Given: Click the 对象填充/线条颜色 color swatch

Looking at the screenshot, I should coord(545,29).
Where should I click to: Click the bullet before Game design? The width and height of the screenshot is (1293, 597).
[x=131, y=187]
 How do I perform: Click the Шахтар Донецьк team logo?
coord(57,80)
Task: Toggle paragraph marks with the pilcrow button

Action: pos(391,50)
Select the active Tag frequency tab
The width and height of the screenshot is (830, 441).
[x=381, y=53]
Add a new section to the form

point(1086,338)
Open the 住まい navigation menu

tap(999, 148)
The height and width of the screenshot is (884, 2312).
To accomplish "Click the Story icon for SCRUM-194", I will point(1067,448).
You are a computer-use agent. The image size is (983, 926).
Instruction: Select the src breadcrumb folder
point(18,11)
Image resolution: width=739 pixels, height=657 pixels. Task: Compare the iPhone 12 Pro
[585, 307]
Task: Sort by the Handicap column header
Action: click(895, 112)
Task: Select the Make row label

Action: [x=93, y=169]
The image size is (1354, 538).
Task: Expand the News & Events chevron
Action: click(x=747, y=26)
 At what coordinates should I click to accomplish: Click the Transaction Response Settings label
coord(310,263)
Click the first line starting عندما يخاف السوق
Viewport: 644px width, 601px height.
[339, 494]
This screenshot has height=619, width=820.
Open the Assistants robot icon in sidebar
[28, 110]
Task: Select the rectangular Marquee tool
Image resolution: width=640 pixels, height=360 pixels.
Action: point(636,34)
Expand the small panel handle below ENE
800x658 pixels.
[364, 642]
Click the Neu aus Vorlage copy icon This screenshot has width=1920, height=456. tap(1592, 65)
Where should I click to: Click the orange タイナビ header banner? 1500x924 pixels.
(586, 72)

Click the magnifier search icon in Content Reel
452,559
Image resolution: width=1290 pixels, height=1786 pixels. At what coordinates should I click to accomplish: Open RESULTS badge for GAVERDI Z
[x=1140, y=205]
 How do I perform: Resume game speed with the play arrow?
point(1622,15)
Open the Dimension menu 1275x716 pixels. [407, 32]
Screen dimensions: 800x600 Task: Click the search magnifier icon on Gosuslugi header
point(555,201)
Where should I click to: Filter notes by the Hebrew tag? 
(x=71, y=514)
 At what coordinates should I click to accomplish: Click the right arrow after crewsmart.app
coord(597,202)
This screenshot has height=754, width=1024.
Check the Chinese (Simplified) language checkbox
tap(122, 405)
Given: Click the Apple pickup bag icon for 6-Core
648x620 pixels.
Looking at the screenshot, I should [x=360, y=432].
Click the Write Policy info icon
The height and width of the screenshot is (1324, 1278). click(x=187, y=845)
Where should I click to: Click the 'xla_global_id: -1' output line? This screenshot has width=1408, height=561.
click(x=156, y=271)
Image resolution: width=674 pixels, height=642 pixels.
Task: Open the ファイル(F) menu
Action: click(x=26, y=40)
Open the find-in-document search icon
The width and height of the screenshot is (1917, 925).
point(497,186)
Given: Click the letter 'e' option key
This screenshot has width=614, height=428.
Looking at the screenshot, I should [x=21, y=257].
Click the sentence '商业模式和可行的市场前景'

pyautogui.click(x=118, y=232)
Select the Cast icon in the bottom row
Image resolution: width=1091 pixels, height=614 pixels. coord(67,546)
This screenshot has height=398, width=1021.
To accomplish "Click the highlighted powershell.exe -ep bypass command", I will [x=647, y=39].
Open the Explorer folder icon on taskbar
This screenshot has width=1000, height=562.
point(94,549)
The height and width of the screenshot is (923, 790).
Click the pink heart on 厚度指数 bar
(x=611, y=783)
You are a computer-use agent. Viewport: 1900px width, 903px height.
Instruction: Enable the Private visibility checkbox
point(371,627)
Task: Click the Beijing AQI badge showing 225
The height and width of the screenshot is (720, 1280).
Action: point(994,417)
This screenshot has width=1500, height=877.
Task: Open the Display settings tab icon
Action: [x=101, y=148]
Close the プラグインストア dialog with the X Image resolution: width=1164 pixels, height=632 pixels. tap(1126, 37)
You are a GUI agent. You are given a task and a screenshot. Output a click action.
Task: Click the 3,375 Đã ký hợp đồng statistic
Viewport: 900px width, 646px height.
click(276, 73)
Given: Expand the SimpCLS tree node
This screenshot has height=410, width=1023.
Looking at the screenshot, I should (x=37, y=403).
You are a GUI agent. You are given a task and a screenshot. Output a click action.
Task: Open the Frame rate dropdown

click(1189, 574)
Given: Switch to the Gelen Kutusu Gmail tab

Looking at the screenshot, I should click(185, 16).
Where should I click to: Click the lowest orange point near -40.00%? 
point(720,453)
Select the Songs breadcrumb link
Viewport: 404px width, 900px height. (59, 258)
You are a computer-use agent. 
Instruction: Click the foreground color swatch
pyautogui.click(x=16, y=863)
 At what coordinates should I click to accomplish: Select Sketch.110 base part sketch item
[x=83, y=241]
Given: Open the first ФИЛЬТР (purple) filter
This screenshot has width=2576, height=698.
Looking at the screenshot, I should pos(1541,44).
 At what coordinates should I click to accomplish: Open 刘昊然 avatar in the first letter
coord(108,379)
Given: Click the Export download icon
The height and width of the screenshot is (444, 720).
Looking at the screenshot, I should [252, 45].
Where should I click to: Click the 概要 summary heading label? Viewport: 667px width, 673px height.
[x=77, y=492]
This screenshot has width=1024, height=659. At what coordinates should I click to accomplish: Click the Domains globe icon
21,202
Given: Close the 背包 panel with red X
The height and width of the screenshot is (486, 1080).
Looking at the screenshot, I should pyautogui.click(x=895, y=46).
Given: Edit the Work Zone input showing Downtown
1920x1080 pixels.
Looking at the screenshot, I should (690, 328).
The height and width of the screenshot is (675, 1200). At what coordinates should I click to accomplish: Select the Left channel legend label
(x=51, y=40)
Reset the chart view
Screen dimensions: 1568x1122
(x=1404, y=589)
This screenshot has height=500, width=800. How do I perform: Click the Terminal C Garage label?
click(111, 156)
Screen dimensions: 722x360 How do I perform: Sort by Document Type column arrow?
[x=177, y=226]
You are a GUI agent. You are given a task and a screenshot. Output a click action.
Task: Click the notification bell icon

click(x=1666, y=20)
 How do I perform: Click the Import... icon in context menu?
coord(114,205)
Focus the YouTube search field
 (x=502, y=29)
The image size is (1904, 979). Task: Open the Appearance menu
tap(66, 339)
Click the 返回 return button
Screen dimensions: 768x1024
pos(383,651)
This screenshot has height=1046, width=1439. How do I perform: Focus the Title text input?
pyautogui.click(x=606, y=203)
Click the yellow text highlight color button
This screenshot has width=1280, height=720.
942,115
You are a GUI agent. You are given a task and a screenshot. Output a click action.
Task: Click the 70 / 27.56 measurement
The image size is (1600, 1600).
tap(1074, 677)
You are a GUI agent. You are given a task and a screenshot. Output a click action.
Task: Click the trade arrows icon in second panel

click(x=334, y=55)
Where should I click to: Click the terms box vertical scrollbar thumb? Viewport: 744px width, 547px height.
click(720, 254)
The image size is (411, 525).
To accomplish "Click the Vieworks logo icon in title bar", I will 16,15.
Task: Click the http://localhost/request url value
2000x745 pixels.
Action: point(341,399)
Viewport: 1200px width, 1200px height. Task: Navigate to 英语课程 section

+ + + + +

Search the listing above for the string "computer". Copy every line that contains it.

* **Answer below**:
You are a computer-use agent. The image size is (983, 926).
You are a computer-use agent. Viewport: 1900px width, 903px height.
You are a computer-use agent. 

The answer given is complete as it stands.